Short task 1: In the Hop Hog recipe thread, which yeast does the poster plan to rehydrate, and in what?
Short task 2: In the Hop Hog recipe thread, rewrite the paragraph beginning "I have seen recipes using unhopped liquid malts" more briefly, keeping its main facts.
Short task 3: Extend the Hop Hog recipe thread from where it stops.

Provided text:

** Start **

# Hop Hog Recipe using Bootmakers Pale Ale?



## Lewie17 (5/3/17)

Does anyone have any suggestions for a Hop Hog recipe using the coopers bootmakers pale ale as the base.

Some ingredients I have to pick from are.
Light Dry Malt
Brew Enhancer 2
Light Crystal

Hops 
Cirta
Galaxy
Centennial

I have seen recipes using unhopped liquid malts but I don't want to copy those because I understand the pale ale tin is already quite bitter.


----------



## Lewie17 (5/3/17)

This is where im at so far.

American Pale Ale 05/03/2017

Beer Name Hop Hog Attempt Brewer Ben 

Rehydrate US05 yeast in 100ml of boiled water cooled to < 30C

GRAINS steep at 65-70C for 30 minutes in a minimum of 0.75 litres of water

Light Crystal 60 0.25 kg 



and rinse the grains (sparge) in a minimum of 0.75 litres of water at 65-70C

Make the Hop Boil Volume up to 5 Litres 

Bring Boil SG to 1.040 add either 413 g DME or 503 g LME 

Bring to rolling boil (add 0.5 whirlfloc tablet 10 minutes from end of boil)

** End **

Collected material:
** Start **

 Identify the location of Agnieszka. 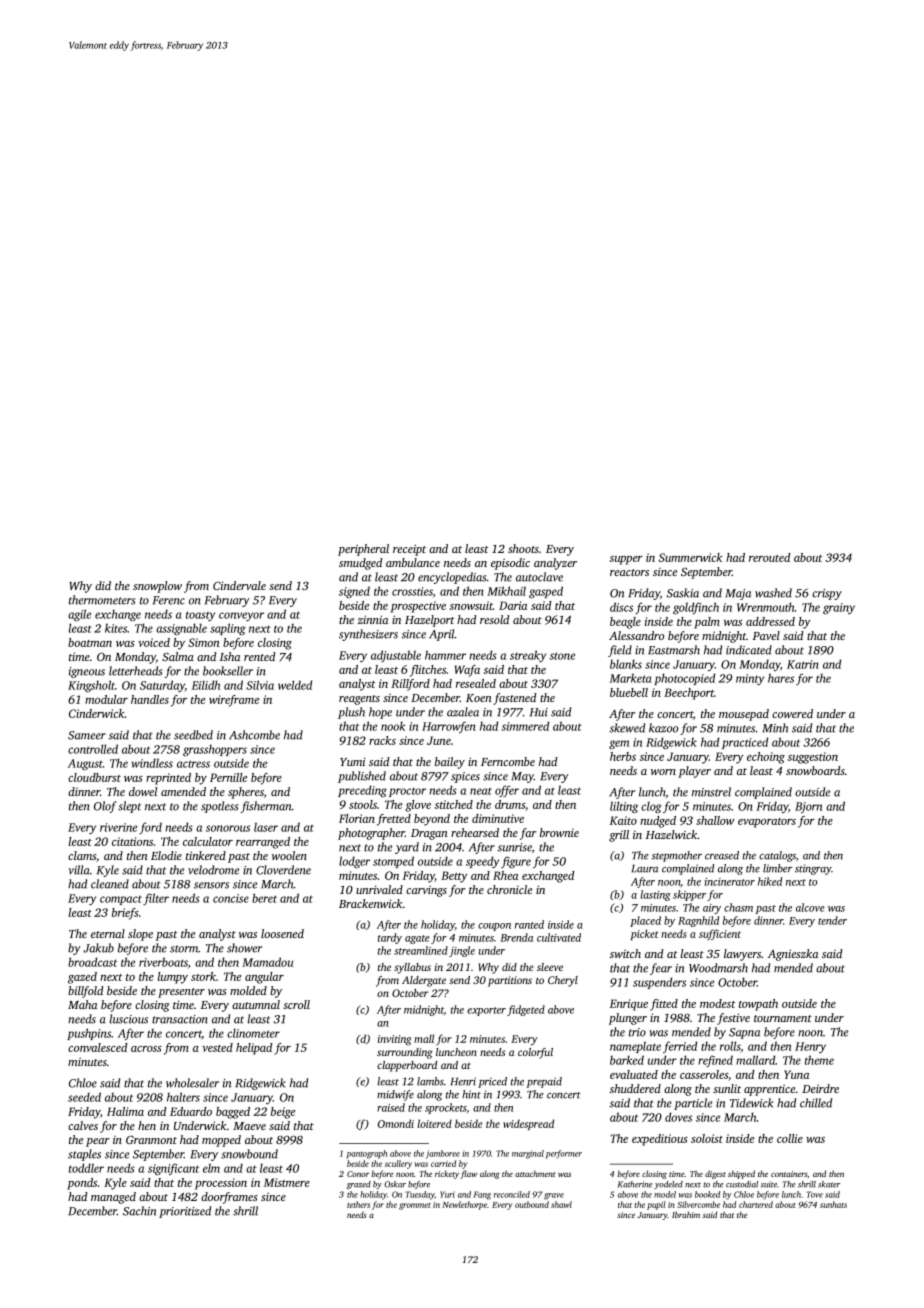
(793, 955).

** End **

Task output 1: US05 yeast, in 100ml of boiled water cooled to below 30C.

Task output 2: I won't copy recipes built on unhopped liquid malts, since I understand the pale ale tin is already quite bitter.

Task output 3:
HOPS add Centennial 25 g 5 Mins 
Citra 25 g 1 Mins 
Galaxy 25 g 1 Mins 
Centennial 25 g DRY HOPPED 
Citra 25 g DRY HOPPED 
Galaxy 25 g DRY HOPPED 



DME Light Dry Malt 1.075 kg less any added above 

add remainder of DME about 5 minutes from the end of the boil plus any adjuncts, LME and Kits

ADJUNCTS Dextrose 0.15 kg 
Maltodextrin 0.075 kg 
LME 

KIT Coopers Bootmaker Pale Ale Dissolve the Kit 

Cool the resulting wort (can be achieved by adding to ice/cold water in fermenter) 
Add to Fermenter and make up to 21 Litres with hot or cold water to adjust the temperature

When below 22C pitch ale yeast or if using lager yeast cool to below 14C before pitching 

Predicted OG 1.050 IBU 37.2 
FG 1.013 EBC 13.3 
%alc Keg 4.8 Bottle 5.2


----------



## Lachlan Helbig (8/3/17)

Would be keen to see what some more experienced brewers think, I've currently got a hop hog clone bottled (country brewer's recipe)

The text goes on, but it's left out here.